Postponing the rollout of Voice Engine tech reduces election year misinformation.
OpenAI’s latest tool, capable of creating lifelike voice clones with 15 seconds of audio, is considered too risky for widespread release. The lab aims to mitigate misinformation during crucial global election periods.
In 2022, Voice Engine was initially developed, with an early version integrated into ChatGPT for its text-to-speech feature. However, its full capabilities have not been publicly disclosed, partly due to OpenAI’s cautious approach to wider release.
OpenAI stated in an anonymous blog post, “We aim to initiate discussions on the responsible implementation of synthetic voices and how society can adjust to these advancements. Through these discussions and outcomes from small-scale trials, we will make informed decisions regarding the potential deployment of this technology on a larger scale.”
The company’s post highlighted real-world applications of the technology, shared by various partners granted access to integrate it into their apps and products.
Age of Learning, an education technology firm, utilizes it for scripted voiceovers. Meanwhile, HeyGen, an “AI visual storytelling” app, allows users to generate translated content while maintaining the original speaker’s accent and voice. For instance, converting French audio to English results in speech with a French accent.
Furthermore, researchers at the Norman Prince Neurosciences Institute in Rhode Island utilized a low-quality 15-second clip of a young woman’s presentation to “restore her voice” lost due to a vascular brain tumor.
OpenAI stated, “We have chosen to provide a preview rather than widely release this technology at present,” aiming to enhance societal resilience against challenges posed by increasingly convincing generative models. Additionally, they encouraged measures such as phasing out voice-based authentication for accessing sensitive information like bank accounts.

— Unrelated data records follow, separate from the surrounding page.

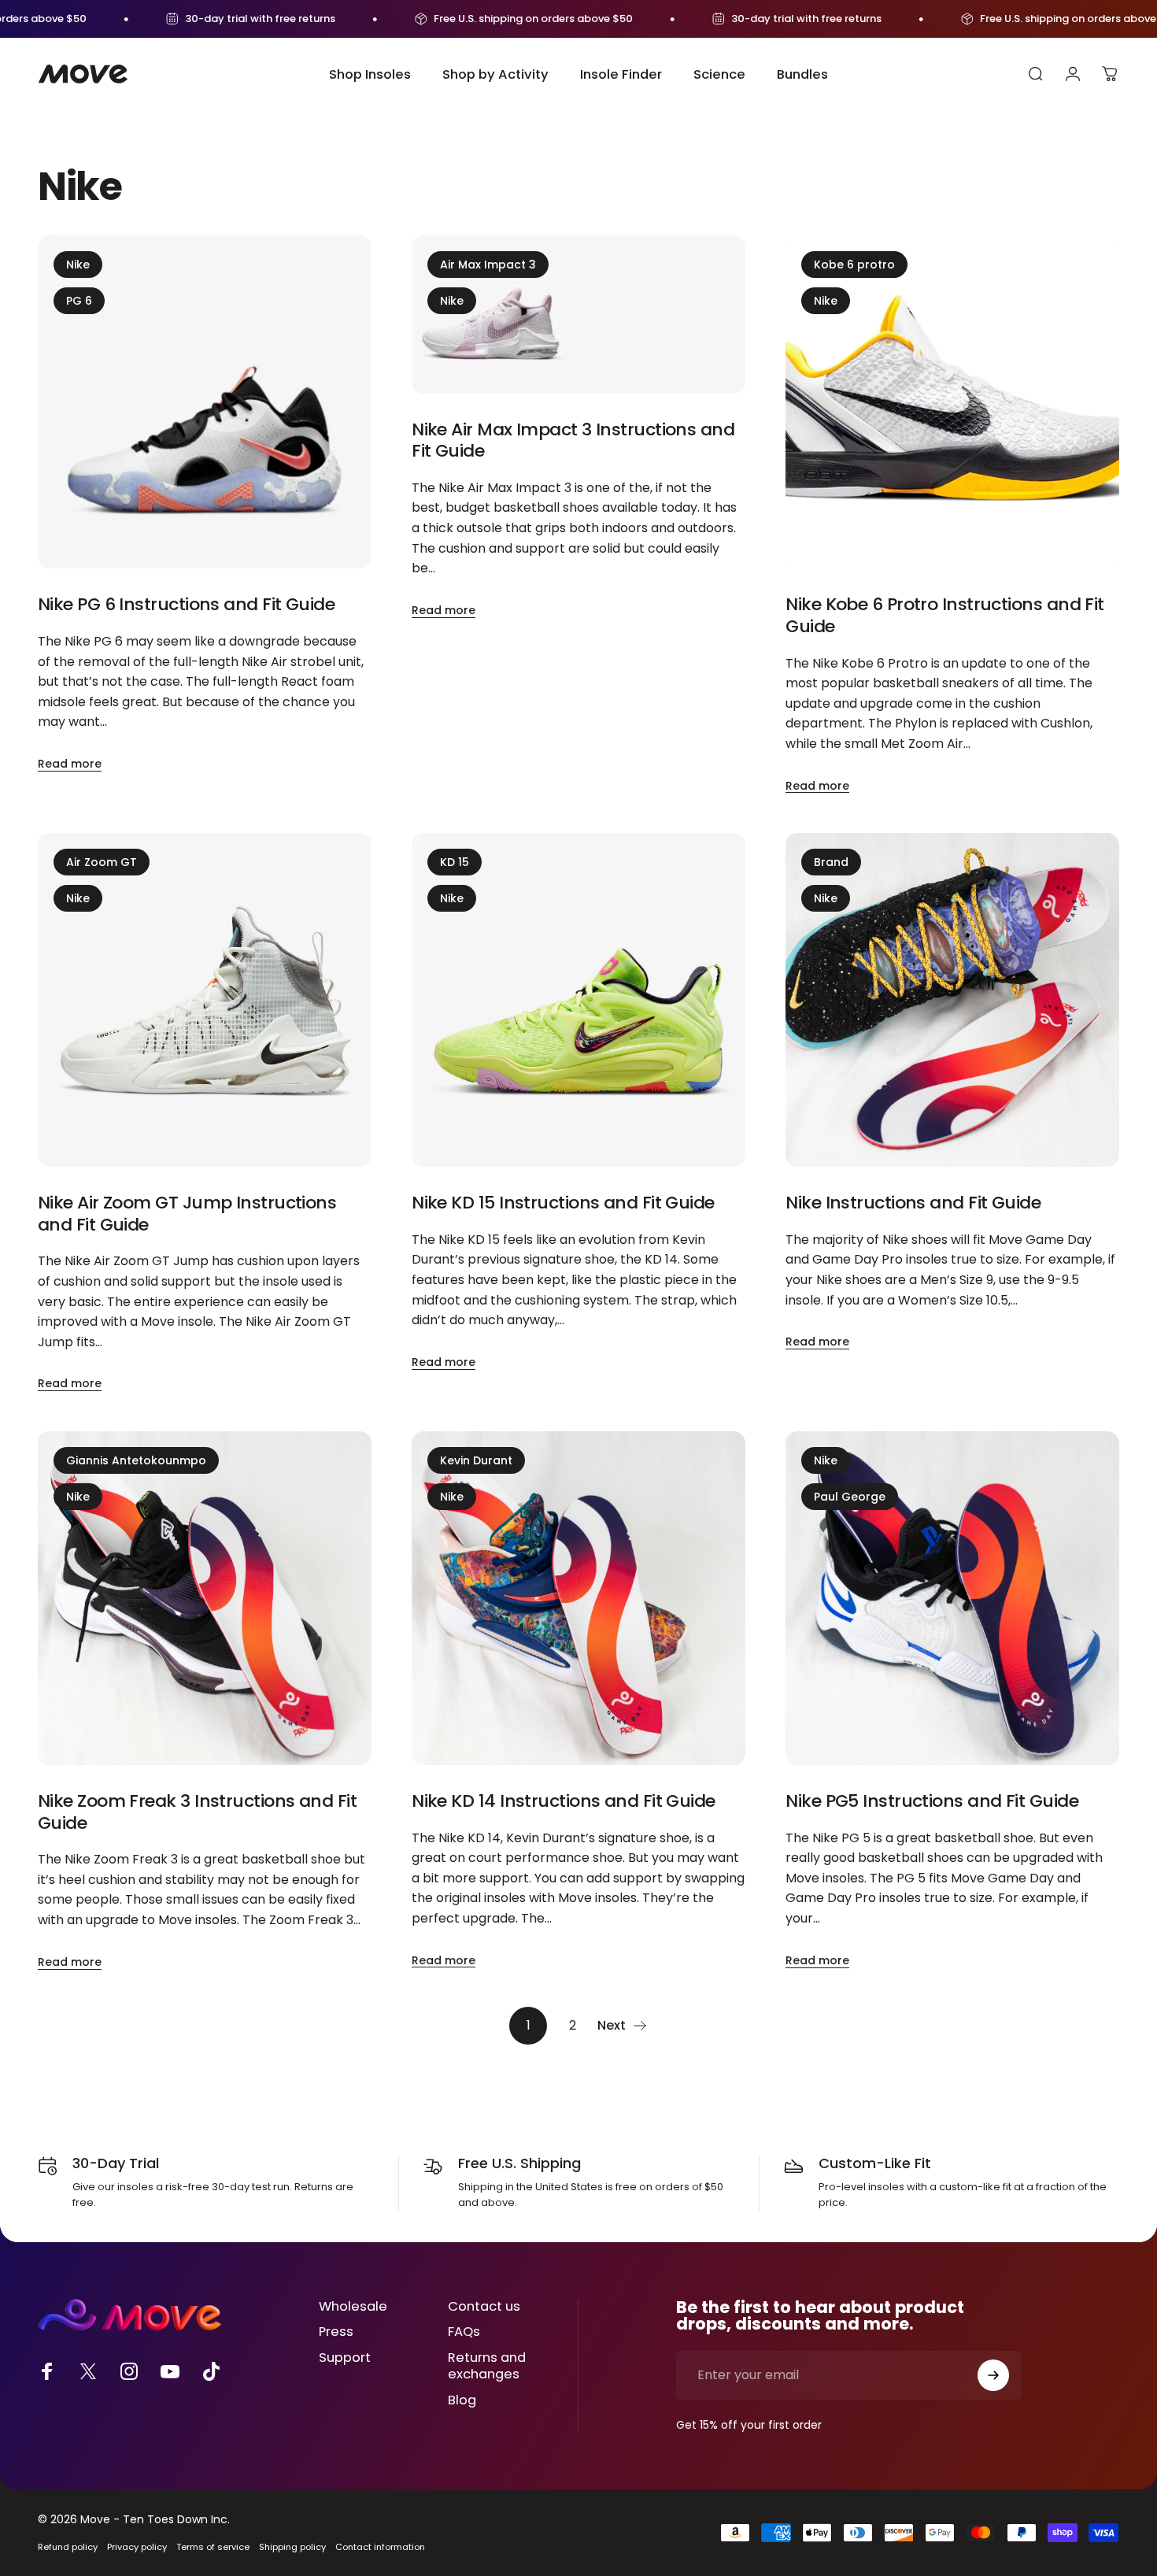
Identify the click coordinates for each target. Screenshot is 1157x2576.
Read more (70, 764)
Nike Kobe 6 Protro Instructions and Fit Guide (944, 615)
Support (345, 2358)
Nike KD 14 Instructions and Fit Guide (563, 1801)
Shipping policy (292, 2547)
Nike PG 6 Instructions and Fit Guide (186, 604)
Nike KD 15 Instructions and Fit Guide (563, 1202)
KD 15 (454, 862)
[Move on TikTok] (210, 2371)
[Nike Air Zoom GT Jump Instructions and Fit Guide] (204, 1000)
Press (336, 2332)
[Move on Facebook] (47, 2371)
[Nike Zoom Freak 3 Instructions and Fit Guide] (204, 1598)
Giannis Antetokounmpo (136, 1460)
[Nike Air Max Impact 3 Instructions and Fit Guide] (578, 314)
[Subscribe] (993, 2375)
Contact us (484, 2307)
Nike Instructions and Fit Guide (913, 1202)
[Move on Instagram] (129, 2371)
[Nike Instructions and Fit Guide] (952, 1000)
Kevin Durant (476, 1460)
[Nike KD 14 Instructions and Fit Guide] (578, 1598)
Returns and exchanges (487, 2366)
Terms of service (213, 2547)
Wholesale (353, 2307)
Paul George (849, 1497)
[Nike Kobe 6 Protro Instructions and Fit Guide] (952, 402)
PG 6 (79, 301)
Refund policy (68, 2547)
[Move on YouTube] (170, 2371)
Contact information (380, 2547)
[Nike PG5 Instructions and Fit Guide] (952, 1598)
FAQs (464, 2332)
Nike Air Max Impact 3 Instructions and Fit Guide (573, 440)
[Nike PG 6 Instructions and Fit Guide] (204, 402)
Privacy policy (137, 2547)
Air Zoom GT (101, 862)
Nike (78, 264)
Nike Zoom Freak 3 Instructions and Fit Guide (197, 1812)
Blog (462, 2401)
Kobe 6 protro (854, 264)
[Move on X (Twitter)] (88, 2371)
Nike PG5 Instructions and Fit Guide (932, 1801)
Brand (831, 862)
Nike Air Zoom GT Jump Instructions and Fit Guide (187, 1213)
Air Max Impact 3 (488, 264)
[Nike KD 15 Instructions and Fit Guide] (578, 1000)
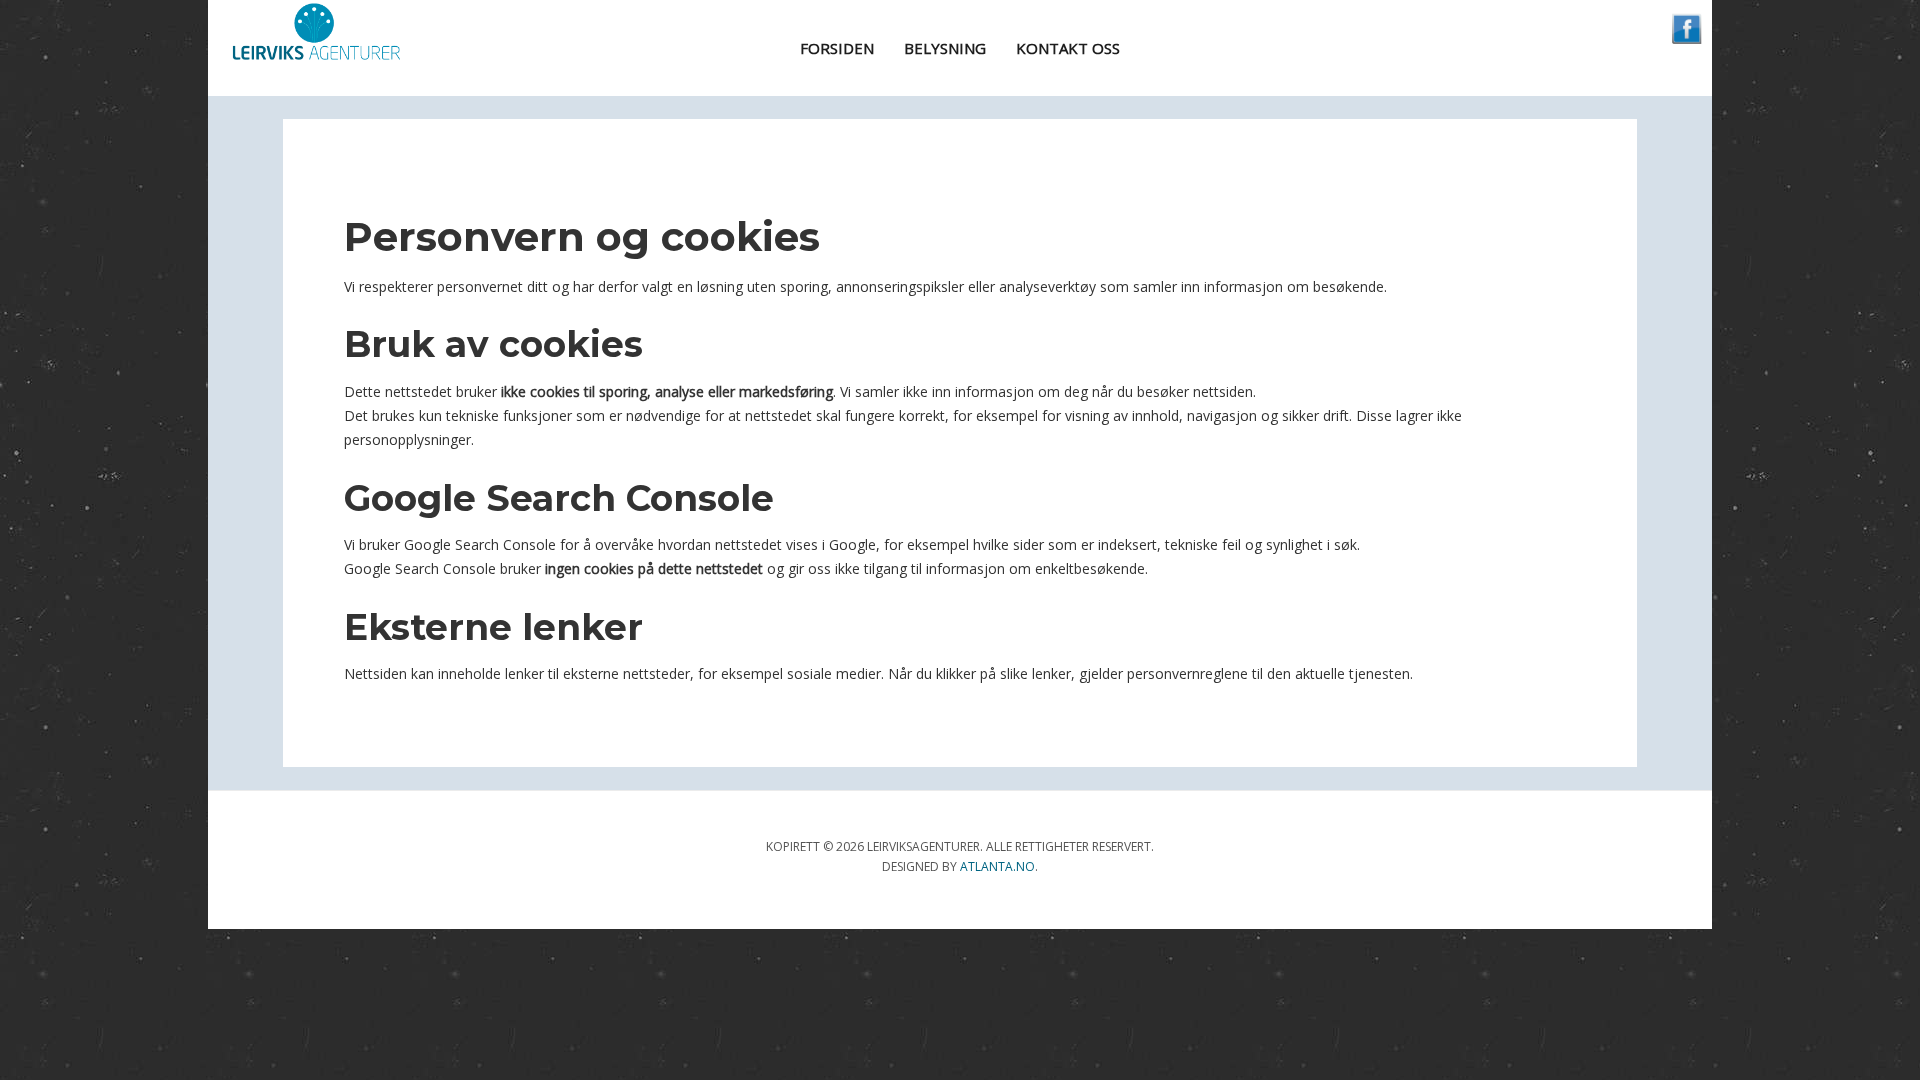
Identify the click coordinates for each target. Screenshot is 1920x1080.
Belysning (945, 48)
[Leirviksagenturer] (315, 33)
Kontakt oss (1068, 48)
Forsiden (837, 48)
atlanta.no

OpenAI also advocated for the exploration of “policies safeguarding individuals’ voice usage in AI” and “raising public awareness regarding the capabilities and limitations of AI technologies, including potential deceptive content.”
OpenAI stated that Voice Engine generations are watermarked, enabling the organization to trace the source of any generated audio. Presently, they mentioned, “our agreements with these partners necessitate explicit and informed consent from the original speaker, and we do not permit developers to create avenues for individual users to generate their own voices.”
However, despite OpenAI’s tool standing out for its technical simplicity and the minimal amount of original audio required for generating a convincing clone, competing alternatives are already accessible to the general public.